Already, Carnegie Mellon University’s Robotics lab have announced that they intend to have a go. Here’s hoping that several teams make a serious attempt.






This is just typical Google spin. First, if it’s such a great idea, why doesn’t Google put the money up and do it?
Answer: because it actually costs a lot more than $30 million.
Second, why then would they offer this prize? Because it’s fabulous free PR that a doting public sucks up. Google will never have to pay up, so there’s no cost. Meanwhile it helps Google get even more fawning treatment from governments around the world, including our dopes. Google recently gained a nice tax benefit in Australia when our government extended the 175 percent tax rebate to cover R&D not owned by Australian interests.
That would be my first reaction as well. Who is going to put up (say) $50 million to win $30 million? Surely it would be extremely difficult to do what Brin is asking for less than £30 million.
The track record with these is mixed. The original X Prize was won by Scaled Composites. The DARPA Grand Challenge - to build a robot vehicle to navigate a 150-kilometre off-road course - was also won. But others haven’t worked because the task was too ambitious, for instance, a $50 million prize for a reusable orbital spacecraft is going to go unclaimed.
But I strongly disagree with your assessment that it’s impossible. Remember that if you’re part of the winning team, you get a whole bunch of valuable publicity on top of the 20 million dollars. For instance, maybe you could get Microsoft to sponsor your team for the purposes of tweaking Google’s nose.

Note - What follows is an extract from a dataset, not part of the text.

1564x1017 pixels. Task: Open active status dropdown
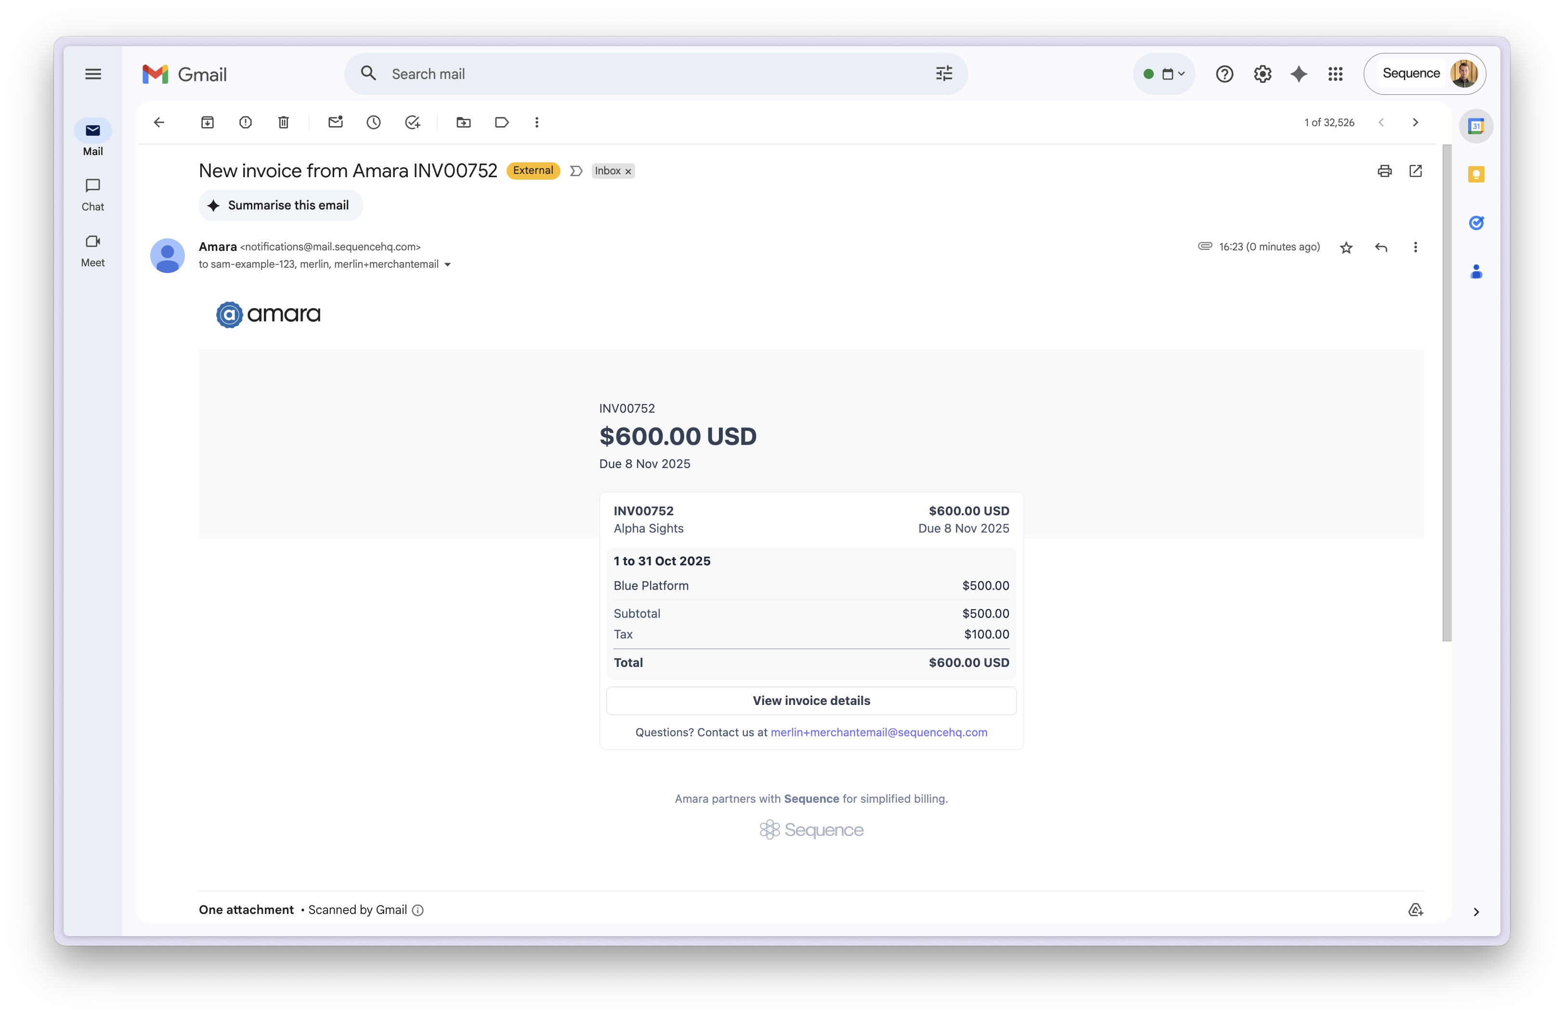pyautogui.click(x=1164, y=74)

The key things that make it doable ar a) you don’t have to build your own rocket - you can either buy a launch (if you design a small enough rover, you could build the whole thing to fit on a Falcon 1 at $8 million a pop, or a Dnepr at $10 million), or go up as a secondary payload on a commercial satellite launch, b) you can use a super-efficient trajectory to get you from Earth orbit to lunar orbit with bugger-all fuel (at the cost of taking several months to do so), c) the rover doesn’t actually have to do all that much, and d) the moon is only a couple of seconds away by radio, so you can drive much faster than you can on Mars.
Yes, Google is in this for the publicity, and yes, I just gave them some. But I still reckon this is a) cool, and b) stands a reasonable chance of succeeding.
$30 million spent on advertising by putting commercials on TV, radio and in in traditional print media which ends up giving the same media we constantly whinge about. Or $30 million spent on something that might actually be useful, or at least pretty cool. I know which I prefer.
swio, the issue is that Google isn’t spending anything, yet it’s getting enormous PR as if Google is actually doing the project.
If you look at poor old Carnegie Melon’s project page, linked in Robert’s final paragraph, you see they’re begging for money so they can embark on the project. They’re even inviting prospective sponsors to consider mining the moon as a reward.
And responding to Robert’s suggestion about Microsoft sponsoring a team, Google wouldn’t be annoyed at all. That’s a rival wasting $50 million on a Google PR project. Google would be laughing, as they are now.
The project is not impossible, but it’s unlikely to be feasible, and would almost certainly be more expensive than the prize offered by Google. The supposed cheap rocket launch has never launched a moon vehicle, so there would almost certainly be complications after deploying the package in earth orbit.
Intelligent operation is hard at the best of times, but this project requires systems that work in extremes of temperatures, affecting not just the circuitry, but also the image processing task.
As an illustration of the difficulty of unforeseen problems, many vehicles in the DARPA desert navigation challenge had performed well in testing. But in the actual desert, numerous assumptions were exposed as invalid. For example, obstacle avoidance algorithms can’t just presume that the vehicle is always able to reverse cleanly.
It is interesting to consider though, so good on Robert for posting about this.